## Begin Passage shown
Brain based Learning 

 

There sure is a lot of hoopla about teaching "with the brain in mind."  

I don't know about you, but I've learned a fair amount and never once thought about how my brain did it.

My brain and I have a deal.  It leaves me alone and I (doing my part) leave it alone.  

Besides, is the brain's role in learning some kind of big news?  

Have we been mistakenly teaching with the liver in mind? 

 

And what about the buttocks?  To be fair, shouldn't there be buttocks based learning?  After all, consider the similarities.

1.  Two hemispheres---technically known as "the cheeks."

2.  A separation between the hemispheres.  In the brain, this separation is the corpus callosum.  In the buttocks, it is the buttus crackus.

3.  Each organ---brain and bum---has a wind instrument for speaking.

 

Butt back to the brain...

Where did this latest exercise in edugoofiness come from? 

 

Tens of thousands of articles (based on serious research) published over a hundred years show how to design and deliver instruction on everything you can think of---with all of it boiled down to a pretty simple routine.

 

But the movers and shakers of Edlanders will never--and CAN never---admit that we know enough and have effective materials to teach anything we want to   Because the prestige, publications, tenure, identity, and self-esteem of Edlanders depends on "being involved in educational reform," in being "innovators," in always having more research to do.  

Because if THE task now was merely to (1) ensure that all teachers know and properly use the well-tested methods and materials (programs) that can teach almost anything to almost anyone; and (2) make these tested and effective materials (programs) for teaching reading, math, science, history, etc., available to anyone--via the internet, CDs, and in books---then Edlanders would be out of biz. And they might have to take their proper place in the scheme of things--selling windup toys on the street, as suggested by Richard Mitchell.

 

The latest load to come down the Yellow Brickhead Road is "brain-based" learning.

 

Here are about a billion urls hyping it to the skies.

http://www.emtech.net/brain_based_learning.html

http://www.loloville.com/brain_based_learning.htm

http://activated.decs.act.gov.au/reading/curr_jour_hotlists_brainresearch.htm

 

Unbeknownst to the gullible of Edland, REAL brain scientists scoff at the way  preliminary and narrow findings have been used by the brain-o-hacks to sell untested ideas and school reform packages.

 

http://teachers.net/gazette/APR01/strauss.html

 

Here’s what the serious brain boys have to say…

One day, its findings may have broad applications for education, and there is evidence that it can help students with specific learning disabilities today.

But it cannot yet tell most teachers what or when to teach or how to organize their curriculum, many experts say.
## End Passage shown
## Begin Supplied material
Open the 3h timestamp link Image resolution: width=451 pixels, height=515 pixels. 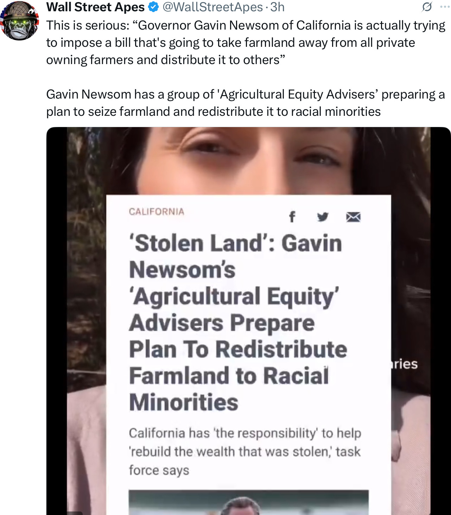[277, 7]
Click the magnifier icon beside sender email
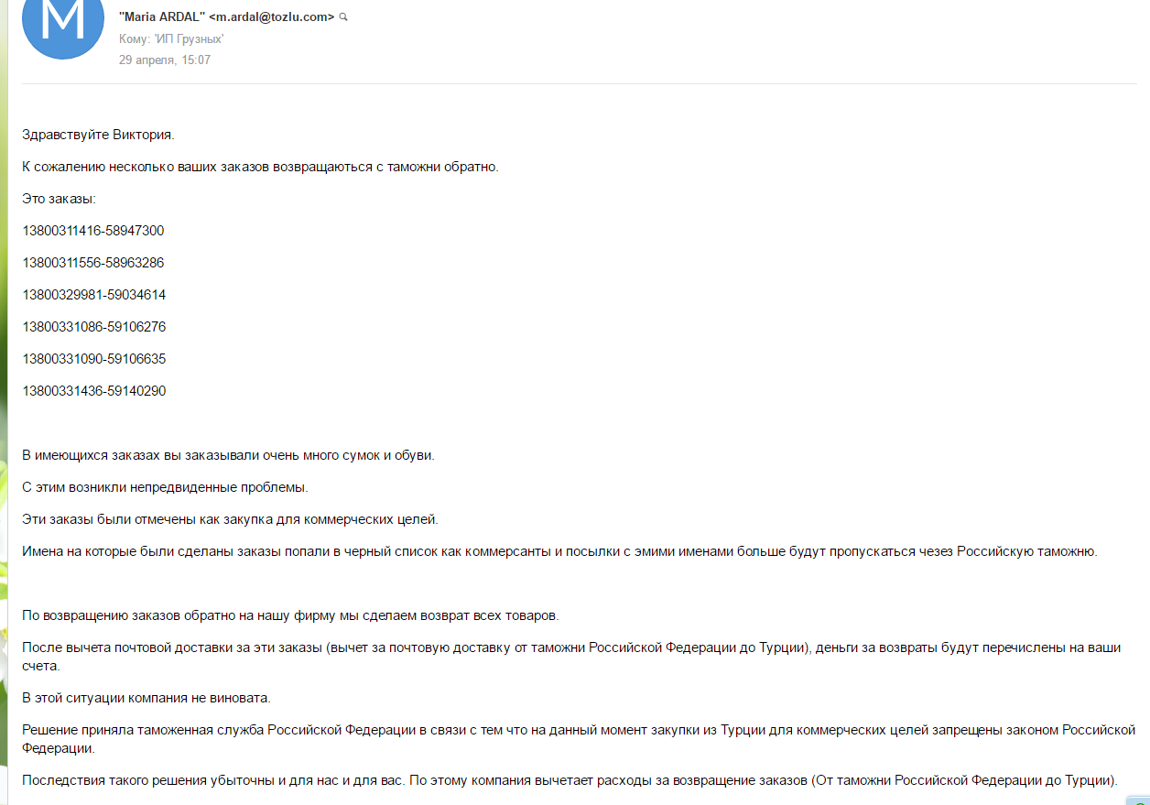This screenshot has height=805, width=1150. click(343, 17)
## End Supplied material
- _Tasks for this exercise_:
A - Rewrite the piece on brain-based learning starting at "1.  Two hemisp" and ending at "uttus crackus.", replacing "hemispheres" with "halves".
B - Extend the piece on brain-based learning, picking up after its final sentence.
The lines play no part in this.

- _Responses_:
A -
1.  Two halves---technically known as "the cheeks."

2.  A separation between the halves.  In the brain, this separation is the corpus callosum.  In the buttocks, it is the buttus crackus.

B -
"There really is no research that links learning strategies or classroom methods to changes in brain structure," said John T. Bruer, president of the McDonnell Foundation in St. Louis and author of "The Myth of the First Three Years," which debunked the notion that all is lost if a child does not receive proper stimuli by age 3. "Educators are making a very big mistake by wasting their time on 'brain-based' curricula."

That hasn't stopped a growing number of educators from believing that the world of education can be reborn via neuroscience and by buying what Sam Wineburg, professor at the College of Education at the University of Washington in Seattle, calls "snake oil."

Companies sell learning kits "based on the latest brain research," and professional development consultants peddle the concept to teachers. Teachers set up "left hemisphere-right hemisphere" classrooms based on bad interpretation of research attributing learning style to the dominance of one side of the brain. Others decorate their rooms in pastels or use round flashcards because that is supposedly what brains prefer.

Here's another set of criticisms… http://www.illinoisloop.org/brain.html

 

But who said the hoopla about brain-based education is ABOUT science? It’s about the APPEARANCE of science. Just as was whole language, fuzzy math, and every other scam in edland.

 

The whole show is as vacuous and stupid as the "learning styles" fun house. But the brain-based pitch is wrapped in the aura of science. "The brain!" OOOoooo, the brain. "Neuroscience." AAhhhhhh, neuroscience. Let's buy some.

Here are a few examples of the pitch….

 

 

Phonus balognus from Arkansas, using simplistic one-liners about the brain to justify "word building activities."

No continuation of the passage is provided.